Can Bitcoin Price Hit $100K Amid China’s Economic Boost?
China’s central bank, reports Reuters, the People’s Bank of China (PBoC), has rolled out a significant monetary stimulus to rejuvenate its economy. On September 24, PBoC Governor Pan Gongsheng announced a series of measures to address concerns about reaching the 2024 growth target of 5%. These include a 50 bps cut in the reserve requirement ratio, a 20 bps reduction in key interest rates, and other monetary policies aimed at lowering borrowing costs on mortgages.
This news sparked a 4% rally in the Shanghai Stock Exchange, with global markets also reacting positively. However, Bitcoin has remained volatile, even as stock markets have surged.
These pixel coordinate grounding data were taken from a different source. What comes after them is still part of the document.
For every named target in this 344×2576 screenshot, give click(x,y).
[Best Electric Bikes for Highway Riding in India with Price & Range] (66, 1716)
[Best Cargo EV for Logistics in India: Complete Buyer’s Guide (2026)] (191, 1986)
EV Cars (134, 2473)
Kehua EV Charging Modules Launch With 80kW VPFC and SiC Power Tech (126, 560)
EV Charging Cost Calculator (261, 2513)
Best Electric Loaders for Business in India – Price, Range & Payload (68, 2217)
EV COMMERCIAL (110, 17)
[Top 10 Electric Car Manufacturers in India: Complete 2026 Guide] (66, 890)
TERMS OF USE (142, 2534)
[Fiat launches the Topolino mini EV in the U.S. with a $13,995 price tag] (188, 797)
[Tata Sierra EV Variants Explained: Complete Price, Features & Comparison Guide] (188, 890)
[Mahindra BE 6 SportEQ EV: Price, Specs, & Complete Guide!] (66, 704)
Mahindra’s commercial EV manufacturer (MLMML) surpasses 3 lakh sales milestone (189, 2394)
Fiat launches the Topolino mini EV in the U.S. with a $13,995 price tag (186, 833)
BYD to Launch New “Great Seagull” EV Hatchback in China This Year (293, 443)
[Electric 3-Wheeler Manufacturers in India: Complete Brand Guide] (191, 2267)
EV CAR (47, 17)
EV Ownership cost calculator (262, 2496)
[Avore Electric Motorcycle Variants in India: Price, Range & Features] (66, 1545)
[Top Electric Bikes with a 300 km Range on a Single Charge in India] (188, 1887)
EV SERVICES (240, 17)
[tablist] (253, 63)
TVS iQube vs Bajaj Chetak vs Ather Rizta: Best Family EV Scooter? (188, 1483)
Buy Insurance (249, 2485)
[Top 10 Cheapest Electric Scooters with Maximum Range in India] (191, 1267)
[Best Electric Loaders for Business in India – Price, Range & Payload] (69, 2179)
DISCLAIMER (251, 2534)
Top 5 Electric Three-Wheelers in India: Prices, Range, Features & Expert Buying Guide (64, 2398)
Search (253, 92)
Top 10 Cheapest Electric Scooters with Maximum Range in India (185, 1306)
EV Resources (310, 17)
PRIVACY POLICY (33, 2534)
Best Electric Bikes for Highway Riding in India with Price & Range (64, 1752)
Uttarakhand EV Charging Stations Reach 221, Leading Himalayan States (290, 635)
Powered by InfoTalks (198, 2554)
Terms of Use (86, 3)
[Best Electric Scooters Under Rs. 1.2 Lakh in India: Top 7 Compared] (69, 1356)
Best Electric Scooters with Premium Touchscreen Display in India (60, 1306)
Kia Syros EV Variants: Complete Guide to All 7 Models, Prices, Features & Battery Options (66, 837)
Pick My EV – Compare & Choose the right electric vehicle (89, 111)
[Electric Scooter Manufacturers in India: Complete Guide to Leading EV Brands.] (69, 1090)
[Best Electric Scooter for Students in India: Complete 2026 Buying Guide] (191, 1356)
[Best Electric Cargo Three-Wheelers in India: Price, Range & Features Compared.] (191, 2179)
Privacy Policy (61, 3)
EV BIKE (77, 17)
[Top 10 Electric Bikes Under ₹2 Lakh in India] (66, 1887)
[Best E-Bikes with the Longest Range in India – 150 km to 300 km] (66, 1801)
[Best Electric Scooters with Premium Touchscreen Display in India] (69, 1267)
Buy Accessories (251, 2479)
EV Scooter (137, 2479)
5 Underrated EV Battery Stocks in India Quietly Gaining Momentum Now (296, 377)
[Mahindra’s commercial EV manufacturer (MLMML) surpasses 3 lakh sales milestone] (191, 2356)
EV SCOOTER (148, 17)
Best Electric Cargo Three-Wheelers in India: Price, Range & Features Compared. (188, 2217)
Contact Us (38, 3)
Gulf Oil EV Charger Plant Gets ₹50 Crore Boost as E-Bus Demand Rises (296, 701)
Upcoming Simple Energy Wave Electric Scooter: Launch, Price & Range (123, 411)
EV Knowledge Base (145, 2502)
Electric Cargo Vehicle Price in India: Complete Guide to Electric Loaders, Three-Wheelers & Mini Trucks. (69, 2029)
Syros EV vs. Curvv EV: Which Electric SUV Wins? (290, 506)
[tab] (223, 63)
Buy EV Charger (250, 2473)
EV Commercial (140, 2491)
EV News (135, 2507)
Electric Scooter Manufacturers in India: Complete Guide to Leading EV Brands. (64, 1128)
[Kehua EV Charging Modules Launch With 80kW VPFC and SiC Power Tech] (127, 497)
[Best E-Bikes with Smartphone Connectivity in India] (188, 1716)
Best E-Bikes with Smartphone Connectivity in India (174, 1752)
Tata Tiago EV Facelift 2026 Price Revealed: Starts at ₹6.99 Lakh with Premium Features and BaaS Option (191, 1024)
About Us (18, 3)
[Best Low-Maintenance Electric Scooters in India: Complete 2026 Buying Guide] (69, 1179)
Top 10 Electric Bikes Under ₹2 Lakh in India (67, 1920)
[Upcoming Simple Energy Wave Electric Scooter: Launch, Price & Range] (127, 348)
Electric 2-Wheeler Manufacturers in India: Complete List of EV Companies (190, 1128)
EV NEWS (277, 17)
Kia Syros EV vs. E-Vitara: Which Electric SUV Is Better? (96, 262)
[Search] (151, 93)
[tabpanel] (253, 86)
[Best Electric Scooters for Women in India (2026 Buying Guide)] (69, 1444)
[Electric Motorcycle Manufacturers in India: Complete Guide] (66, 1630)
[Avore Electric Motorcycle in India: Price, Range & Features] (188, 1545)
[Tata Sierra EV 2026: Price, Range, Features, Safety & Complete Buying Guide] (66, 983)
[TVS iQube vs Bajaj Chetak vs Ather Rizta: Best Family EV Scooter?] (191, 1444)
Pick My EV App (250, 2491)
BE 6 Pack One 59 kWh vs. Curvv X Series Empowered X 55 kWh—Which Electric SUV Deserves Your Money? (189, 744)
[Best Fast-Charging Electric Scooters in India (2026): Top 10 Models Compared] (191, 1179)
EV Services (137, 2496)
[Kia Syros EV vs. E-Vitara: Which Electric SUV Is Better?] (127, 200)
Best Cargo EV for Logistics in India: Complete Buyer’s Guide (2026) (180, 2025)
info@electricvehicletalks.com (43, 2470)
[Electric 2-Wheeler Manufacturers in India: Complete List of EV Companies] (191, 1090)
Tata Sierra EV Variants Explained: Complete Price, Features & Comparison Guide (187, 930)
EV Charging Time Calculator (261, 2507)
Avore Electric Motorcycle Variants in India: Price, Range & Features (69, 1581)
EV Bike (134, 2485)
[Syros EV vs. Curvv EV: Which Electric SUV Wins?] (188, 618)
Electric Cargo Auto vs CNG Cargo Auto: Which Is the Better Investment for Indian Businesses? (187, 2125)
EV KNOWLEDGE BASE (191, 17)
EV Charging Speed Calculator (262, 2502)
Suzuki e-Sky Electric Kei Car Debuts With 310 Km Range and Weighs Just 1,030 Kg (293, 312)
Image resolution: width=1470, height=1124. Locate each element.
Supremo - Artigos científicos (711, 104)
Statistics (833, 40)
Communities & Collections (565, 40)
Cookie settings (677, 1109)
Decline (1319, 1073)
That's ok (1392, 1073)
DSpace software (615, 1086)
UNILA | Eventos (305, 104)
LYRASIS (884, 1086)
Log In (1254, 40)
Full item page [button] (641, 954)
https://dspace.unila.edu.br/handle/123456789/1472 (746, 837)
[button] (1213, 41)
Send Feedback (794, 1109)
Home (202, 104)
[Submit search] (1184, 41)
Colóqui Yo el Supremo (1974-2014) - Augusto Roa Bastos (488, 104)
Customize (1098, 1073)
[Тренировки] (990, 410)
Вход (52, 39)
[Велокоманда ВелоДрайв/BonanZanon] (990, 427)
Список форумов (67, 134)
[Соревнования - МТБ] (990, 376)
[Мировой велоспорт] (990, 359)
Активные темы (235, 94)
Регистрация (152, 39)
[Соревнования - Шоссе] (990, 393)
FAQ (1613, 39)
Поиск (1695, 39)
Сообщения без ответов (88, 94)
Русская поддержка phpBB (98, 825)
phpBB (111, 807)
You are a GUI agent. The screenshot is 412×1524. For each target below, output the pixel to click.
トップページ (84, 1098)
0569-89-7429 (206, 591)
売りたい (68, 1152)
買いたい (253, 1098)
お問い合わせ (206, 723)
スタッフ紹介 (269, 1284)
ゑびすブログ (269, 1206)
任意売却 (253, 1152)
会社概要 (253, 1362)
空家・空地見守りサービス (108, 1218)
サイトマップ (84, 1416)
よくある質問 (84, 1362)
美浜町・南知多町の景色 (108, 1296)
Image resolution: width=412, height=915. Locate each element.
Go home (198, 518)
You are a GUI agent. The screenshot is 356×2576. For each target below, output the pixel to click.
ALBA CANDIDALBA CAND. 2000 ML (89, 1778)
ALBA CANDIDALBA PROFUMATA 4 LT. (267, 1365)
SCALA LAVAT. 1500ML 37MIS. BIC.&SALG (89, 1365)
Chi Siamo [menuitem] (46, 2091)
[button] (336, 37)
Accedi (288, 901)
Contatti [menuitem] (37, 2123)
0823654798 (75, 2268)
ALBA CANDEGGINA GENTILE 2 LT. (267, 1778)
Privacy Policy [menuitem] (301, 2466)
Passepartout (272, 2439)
Russia Turns to Crypto for Trade with China
Another factor driving Bitcoin’s potential rise to $100K is Russia’s decision to use cryptocurrency for trade with China. Russia has begun allowing certain importers, including electronics manufacturers and banks, to pay for Chinese goods using digital currencies. This move is part of a broader strategy by the BRICS group of nations, which includes Russia and China, to reduce reliance on the U.S. dollar.
Bitcoin Price Gaining Bullish Momentum
Following the Federal Reserve’s 50 bps rate cut, market optimism has increased, with Bitcoin poised for a new all-time high. While spot Bitcoin ETFs are unlikely to lead the charge, macroeconomic factors and technical signals are aligning for a significant rally.
Experts from Wall Street predict Bitcoin could reach between $100K and $150K during this cycle. The Bitcoin price chart shows a cup-and-handle pattern, a bullish signal that could push the price past $67K and into a surge toward $100K.
Bitcoin is currently trading at $63,670, with a 1% gain in the last 24 hours. Despite this, trading volume has dropped by 7%, signaling that some traders remain cautious.